# Start of DATA FOR THIS TASK

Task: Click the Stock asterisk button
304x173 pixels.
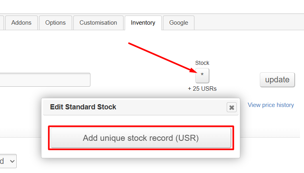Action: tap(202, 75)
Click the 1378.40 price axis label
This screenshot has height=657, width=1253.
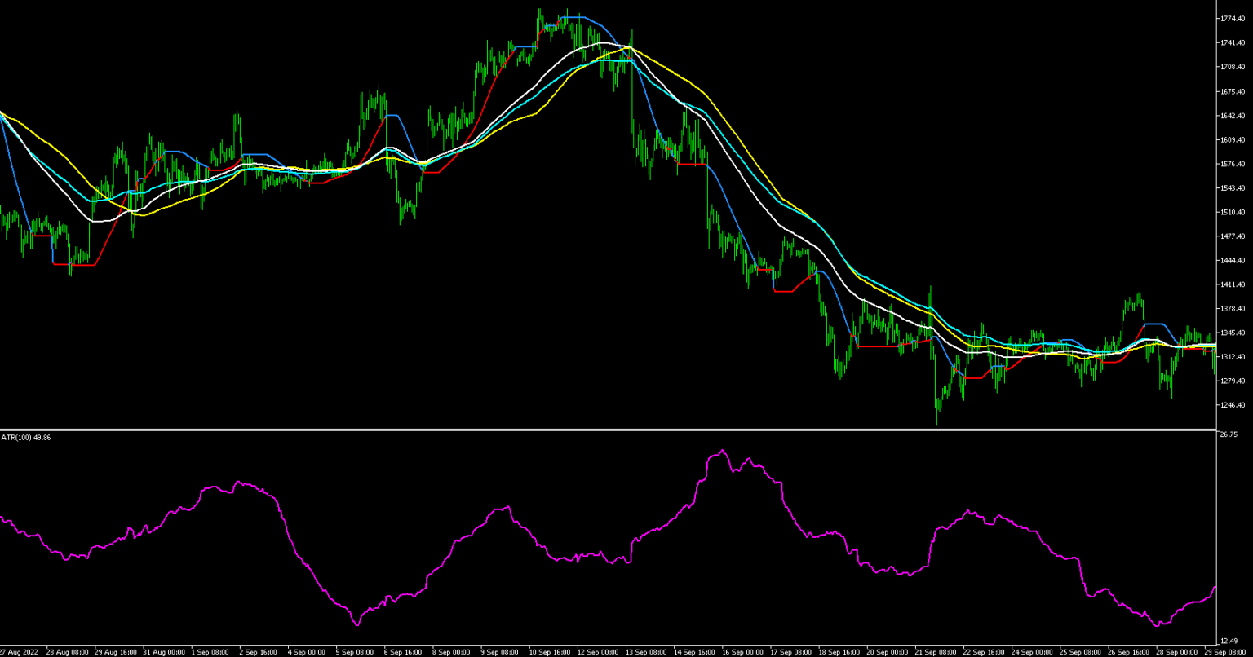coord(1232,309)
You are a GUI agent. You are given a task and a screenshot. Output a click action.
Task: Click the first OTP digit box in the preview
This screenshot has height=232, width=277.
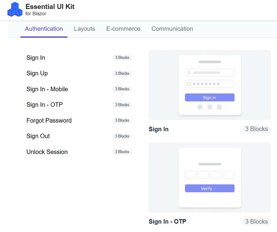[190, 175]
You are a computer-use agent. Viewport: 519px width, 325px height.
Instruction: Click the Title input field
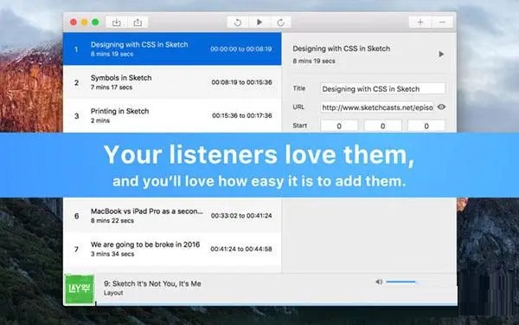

# End of DATA FOR THIS TASK

## TASK TO CARRY OUT
Rewrite every line of the data above with 41 added to each coordinate in the answers, and keep all the other text as it is. Leave the pictures out.

## EXPECTED ANSWER
Task: Click the Stock asterisk button
304x173 pixels.
Action: tap(243, 116)
Click the 1378.40 price axis label
This screenshot has height=657, width=1253.
coord(1273,350)
You are a GUI agent. You are given a task and a screenshot. Output a click action.
Task: Click the first OTP digit box in the preview
This screenshot has height=232, width=277.
[231, 216]
You are a computer-use agent. Viewport: 519px width, 325px height.
Instruction: Click the Title input field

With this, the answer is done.